Aku Pilih Dia

902 223 37
                                    

Hidup adalah tentang pilihan dan kadang pilihan yang diberikan bukanlah sekedar pilihan yang mudah layaknya memilih jenis ice cream. Kadang, pilihan itu berupa dua hal yang sama-sama penting seperti yang kini dihadapi oleh Melody. gadis itu kini dihadapkan pada pilihan antara sahabat dan "teman: yang tentu saja akan mudah untuk memilih sahabat yang lebih lama dia kenal dan dekat dengannya.

Namun, entah bagaimana dia tak bisa dengan cepat memilih Oline dibandingkan dengan Archie. Apakah itu artinya Archie memiliki salah satu tempat di hati Melody? Melody tak berani menjawab karena untuk saat ini hal yang berbau romance harus dia hempaskan. Bukan saatnya.

Bicara tentang Archie, lelaki itu tiba-tiba menelponnya, sungguh kebetulan yang aneh karena saat ini dikepala Melody pun berniat untuk menelpon Archie. "Halo," sapa Melody.

"Gue di luar rumah lo, gue ketok pintu tapi nggak ada yang bukain. Lo di rumah kan?" Berita tentang keberadaan Archie tentu membuat Melody panik bukan main, dia berniat hanya bicara dengan archie melalui telepon bukan muka ketemu muka. Jika seperti ini bagaimana Melody bisa menata bahasanya jika mata Archie terlalu mengintimidasinya.

"Aku .. aku di rumah."

"Mama?" Tentu saja mama yang dimaksud Archie adalah mama dari melody bukan mamanya yang sempat mengamuk karena luka di lengan Archie beberapa menit yang lalu.

"Mama di rumah juga, tapi mungkin lagi di kamar jadi nggak denger."

"Ya udah sekarang turun, bukannya ada yang perlu kita omongin?" Deg, seketika Melody merasa bahwa Archie adalah sejenis cenayang yang bisa tahu apa yang ada dalam pikirannya.

"Archie, aku males buat turun. Kita ngomong lewat hp aja ya."Archie mendesah mungkin kesal karena langkah selanjutnya yang lelaki itu ambil adalah mematikan panggilan tersebut.

"Dia marah?" tanya Melody pada Hank yang tak memberi jawaban apapun selain dengkuran halus menggemaskan.

"Dia marah." Kali ini Melody yakin bahwa Archie marah.

"Gue nggak marah." Sebuah suara terdengar dari arah balkon kamarnya dan jika itu bukan jin yang menyamar maka itu adalah Archie.

"Archie?" tanyanya memastikan apakah itu benar wujud Archie atau makhluk lain.

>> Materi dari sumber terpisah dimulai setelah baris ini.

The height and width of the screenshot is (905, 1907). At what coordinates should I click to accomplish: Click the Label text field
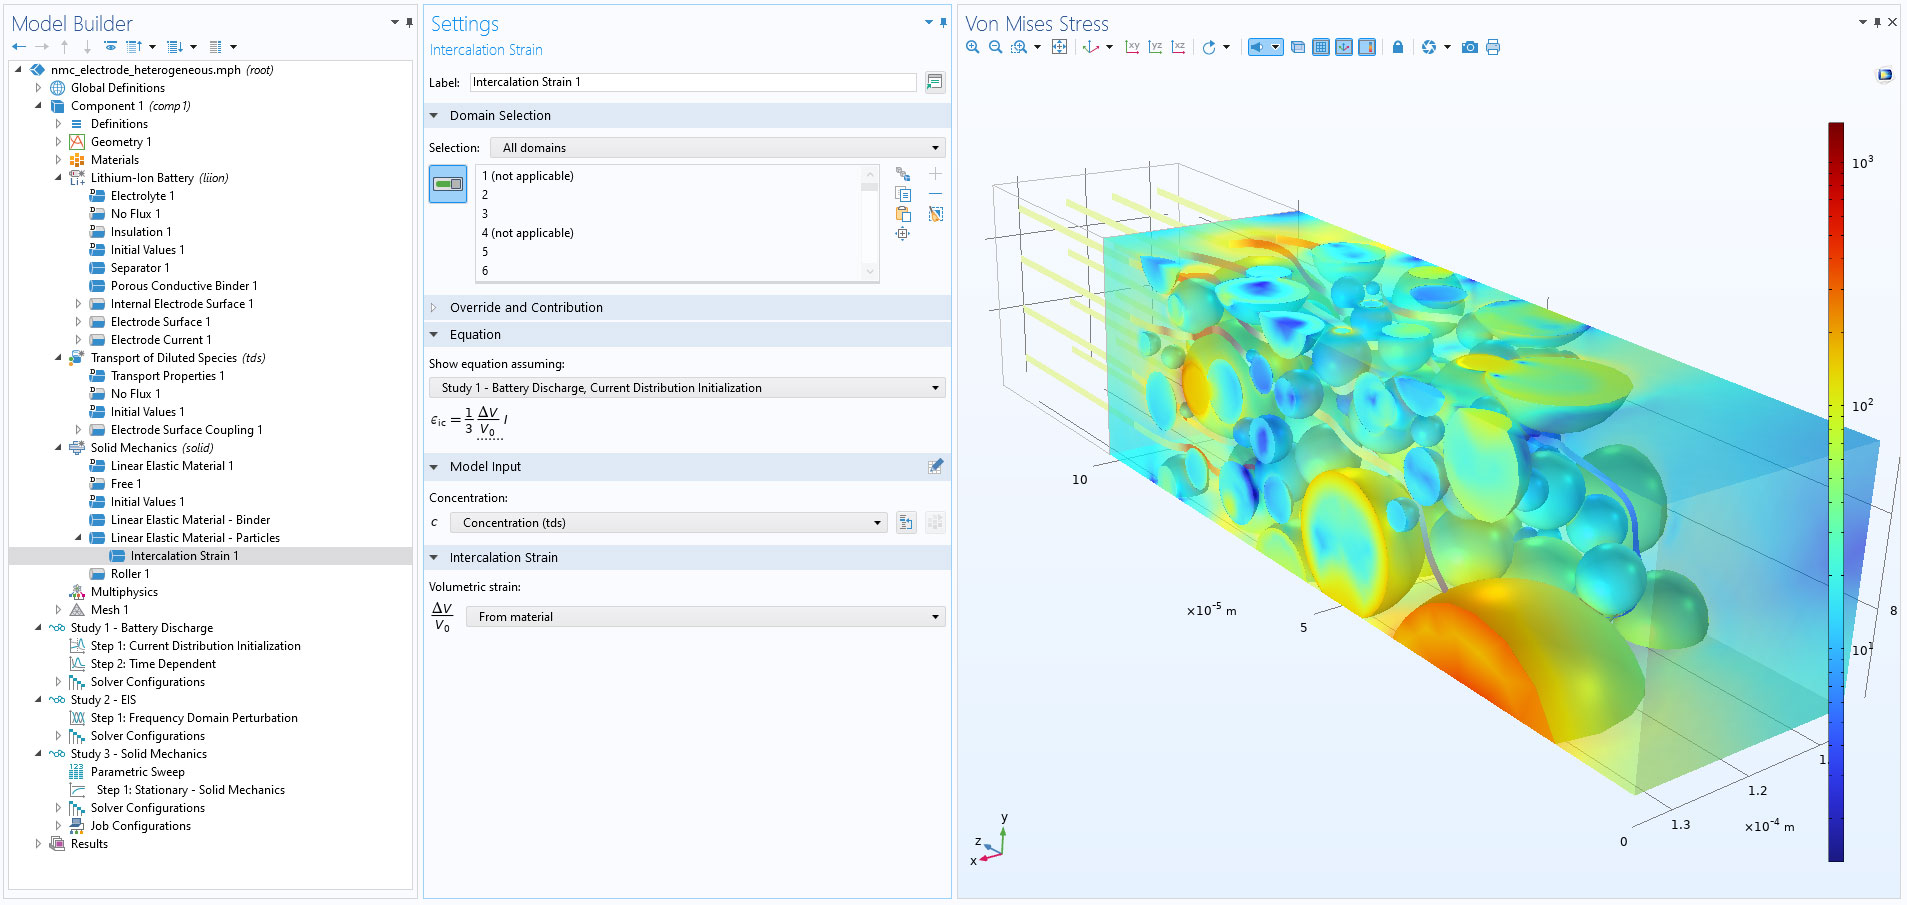tap(692, 82)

"Siapa lagi?" tanyanya kemudian masuk ke dalam kamar Melody dan duduk di karpet dengan bersila.

"Ngapain ke sini?" tanya Melody masih bingung, kenapa lelaki tampan badung ini naik ke kamarnya yang tak pernah dimasuki lelaki lain selain keluarganya.

"Lo bilang lo males turun, ya udah gue naik." Jawaban yang masuk akal, tapi jelas apa yang dilakukan oleh Archie akan memberikan beberapa akibat yang nantinya bisa merugikan lelaki itu, mati misalnya.

"Kenapa lewat tembok? Kenapa nggak masuk aja? Kalo kamu mati gimana?" Kali ini Melody marah, jika saja Archie sedikit membuat kesalahan rumahnya akan muncul di salah satu surat kabar dengan berita "Diduga karena sang pemilik rumah enggan membukakan pintu seorang tamu rela naik tembok dan terjatuh hingga meninggal.

"Karena lo nggak bukain pintu! Lagian nggak ada ceritanya orang mati jatuh dari lantai 2, nggak usah lebay." Archie dengan gaya sinisnya.

"Jangan disepelein Archie! Orang jatuh di kamar mandi aja bisa mati apalagi dari lantai 2." Jika dipikir-pikir ucapan Melody cukup masuk akal mengingat ada beberapa orang tua temannya yang meninggal setelah kepeleset di kamar mandi.

"Oke, oke. Terserah lo." Archie memilih untuk tak memperpanjang urusan naik-naik ke kamar Melody.

"Jangan terserah! Kamu harusnya nggak naik-naik kayak gitu! Bahaya! Jangan diulang lagi."